20 miles.



Anybody who’s trained for a marathon know that the culmination of training leads to the infamous 20 mile run and the actual race it’s self I suppose.  It’s longest run of training and the longest run until you actually race.  20 miles.  Yep, Alli and I did that yesterday.  Crazies, yes.  Brain lapse, maybe.  But, there’s something truly magical about distance running.  There’s something about pushing your body to it’s greatest limits and then still continuing on.  My quads were screaming.  My knee was falling apart and my horrible sinus congestion wasn’t helping anything.  But I just kept going.  And going.  And going.

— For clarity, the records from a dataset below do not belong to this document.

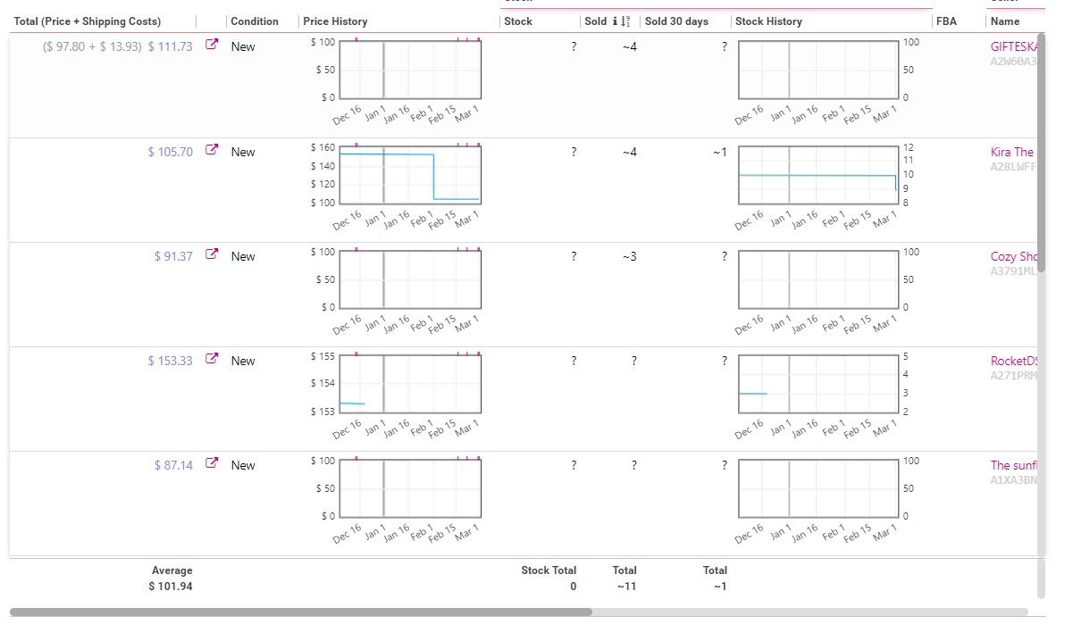
Task: Sort by the Sold 30 days column
Action: tap(677, 21)
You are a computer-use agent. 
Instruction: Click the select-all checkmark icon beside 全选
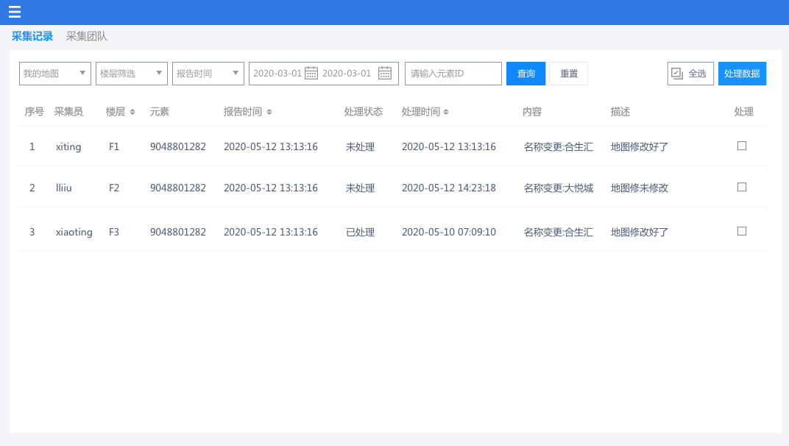pyautogui.click(x=677, y=73)
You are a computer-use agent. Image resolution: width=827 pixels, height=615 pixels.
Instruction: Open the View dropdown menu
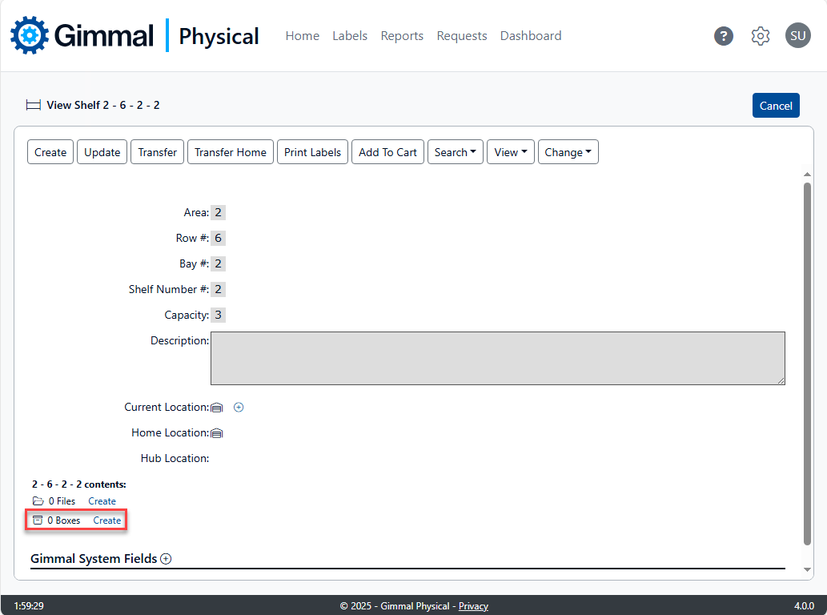pyautogui.click(x=510, y=152)
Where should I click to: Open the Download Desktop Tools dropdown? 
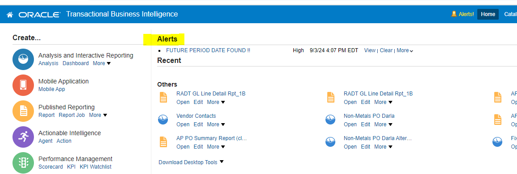[191, 162]

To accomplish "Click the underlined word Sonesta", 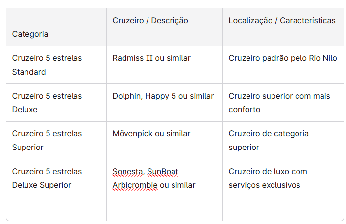I will point(128,172).
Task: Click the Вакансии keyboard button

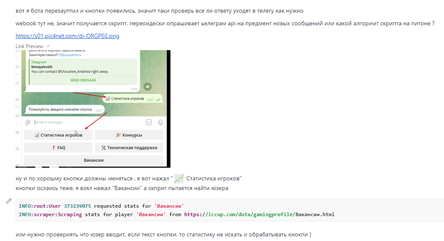Action: pos(94,160)
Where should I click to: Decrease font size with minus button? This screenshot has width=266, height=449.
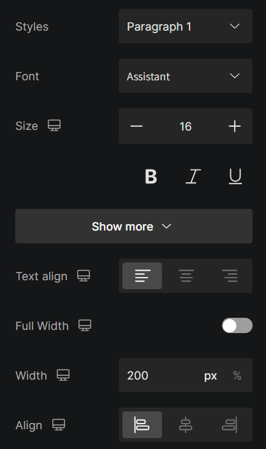click(x=137, y=126)
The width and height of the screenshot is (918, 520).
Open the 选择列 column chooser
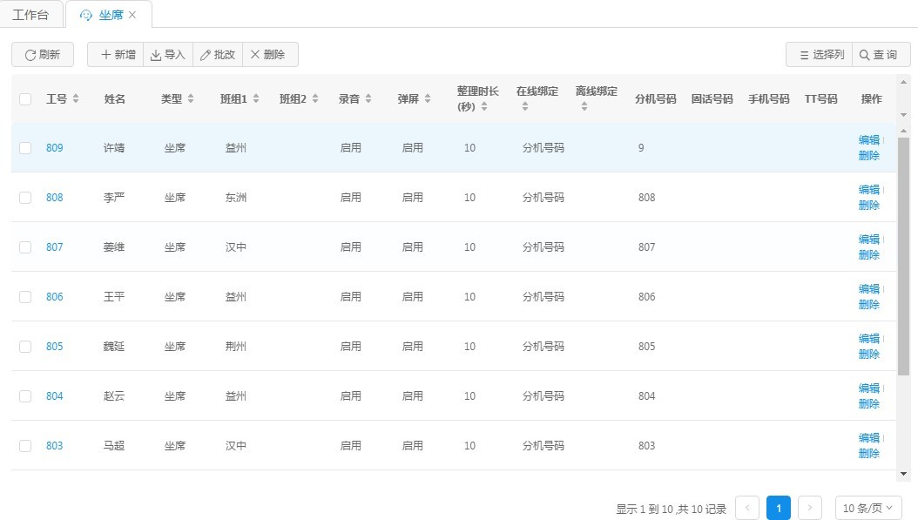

There’s a lot of preparation that goes into running 20 miles.  Like running a lot of miles prior to that.  Some people I talk to think I just got up and decided to run 20 miles one day.  Fat chance.  Alli and I have been training since the end of February.  We started out slow.   5 miles, 6 miles, 9 miles, adding just a mile every week and building our base.  That’s no easy feat either.  Training in late winter/early spring mean that you never know what the weather is going to be like.  One day we ran 10 miles and it was gorgeous.  40ish degrees and the sun was out.  The following week, we tried to do it again, and it was a disaster.  It took us over two hours to run and we ended up slogging through mud and snow on a trail that we thought was dried up.  Hard on the ego, but we kept going.



There was a point where our schedule’s didn’t match and we did a few long runs without each other.  16 miles is a long ways to run by yourself, especially if you’ve never run 16 miles.  Alli came back from a run one time and said she only ran 12 miles.  Only 12 miles; your brain gets pretty warped in marathon training.  When we ran the Bolder Boulder, it felt weird to not have our water packs on, and the zipper pouch loaded up with fig newtons, Stingers and Sport Beans.  6 miles was a breeze for us.



20 miles is something to brag about.   We got up at 6 am and were out sweating and chugging along just because we wanted to.  We wanted to feel that pain; we wanted to drag ourselves through the last 3 miles; we wanted to push ourselves to our body’s utmost limit and then some.  It’s a mental game really.  The last 30 minutes of our run, I had to come up with every positive thought I could think of to finish.


You’re so lucky to be out here.  It’s a beautiful day.



You’re so lucky that you’re healthy and that you have two working legs that allow you to do this.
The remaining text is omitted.